Brothers in Arms 2: Global Front is a first-person shooter released for iOS and Android, with the game's events occurring in World War II.

===Brothers in Arms 3: Sons of War (2014)===

Brothers in Arms 3: Sons of War is a third-person shooter created for iOS, Android and Windows Phone.

===Furious 4 (cancelled)===

Originally intended to become the part of the series, it became a separate intellectual property after negative fan feedback. It was canceled in July 2015 and many elements were pushed into Gearbox's Battleborn.

===Brothers in Arms: Win the War Pinball (2023)===
A virtual pinball adaptation based on the Brothers in Arms series was developed by Zen Studios. It is one of three pinball tables based on games developed by Gearbox Studios, released in Pinball FX on February 16, 2023 PlayStation 4, PlayStation 5, Xbox One and Xbox Series X/S, and on Steam and Switch shortly after.

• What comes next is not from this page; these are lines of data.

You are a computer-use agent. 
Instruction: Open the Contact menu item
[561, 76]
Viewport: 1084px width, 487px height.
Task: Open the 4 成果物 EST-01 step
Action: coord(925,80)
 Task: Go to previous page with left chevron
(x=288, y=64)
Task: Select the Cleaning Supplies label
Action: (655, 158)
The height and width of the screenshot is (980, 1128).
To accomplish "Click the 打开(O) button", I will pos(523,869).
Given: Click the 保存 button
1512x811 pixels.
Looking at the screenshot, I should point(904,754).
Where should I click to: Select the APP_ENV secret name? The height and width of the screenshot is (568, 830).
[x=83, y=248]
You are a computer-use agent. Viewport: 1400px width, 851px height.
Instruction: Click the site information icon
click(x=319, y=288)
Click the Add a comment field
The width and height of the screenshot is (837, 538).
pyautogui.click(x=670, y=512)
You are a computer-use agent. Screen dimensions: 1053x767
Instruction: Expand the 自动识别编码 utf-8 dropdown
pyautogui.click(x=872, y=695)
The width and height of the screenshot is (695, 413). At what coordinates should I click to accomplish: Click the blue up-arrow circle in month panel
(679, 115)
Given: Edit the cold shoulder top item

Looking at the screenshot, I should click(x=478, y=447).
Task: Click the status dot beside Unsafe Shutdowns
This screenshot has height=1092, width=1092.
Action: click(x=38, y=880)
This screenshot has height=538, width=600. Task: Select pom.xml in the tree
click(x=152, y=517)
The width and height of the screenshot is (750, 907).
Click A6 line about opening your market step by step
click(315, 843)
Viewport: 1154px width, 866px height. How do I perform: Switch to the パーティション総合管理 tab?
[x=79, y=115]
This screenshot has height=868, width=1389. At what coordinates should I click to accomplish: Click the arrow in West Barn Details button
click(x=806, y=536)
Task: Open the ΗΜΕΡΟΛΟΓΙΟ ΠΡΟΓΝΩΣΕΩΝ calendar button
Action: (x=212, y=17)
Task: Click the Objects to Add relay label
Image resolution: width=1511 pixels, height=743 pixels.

===Untitled Brothers in Arms game (TBD)===
Gearbox's CEO Randy Pitchford affirmed that the company is working on a new Brothers in Arms game in September 2021, but as per company policy, they will not show any details of it until they are much closer to completion.

==Television series==
Gearbox announced in April 2020 that the Brothers in Arms series was being developed into a television program. Scott Rosenbaum is set to be the showrunner, with Gearbox's Randy Pitchford, Ubisoft Pictures CEO Jean-Julien Baronnet, Richard Whelan and Sean Haran as producers. The first season is planned to be developed around Exercise Tiger, a disastrous training exercise during WWII.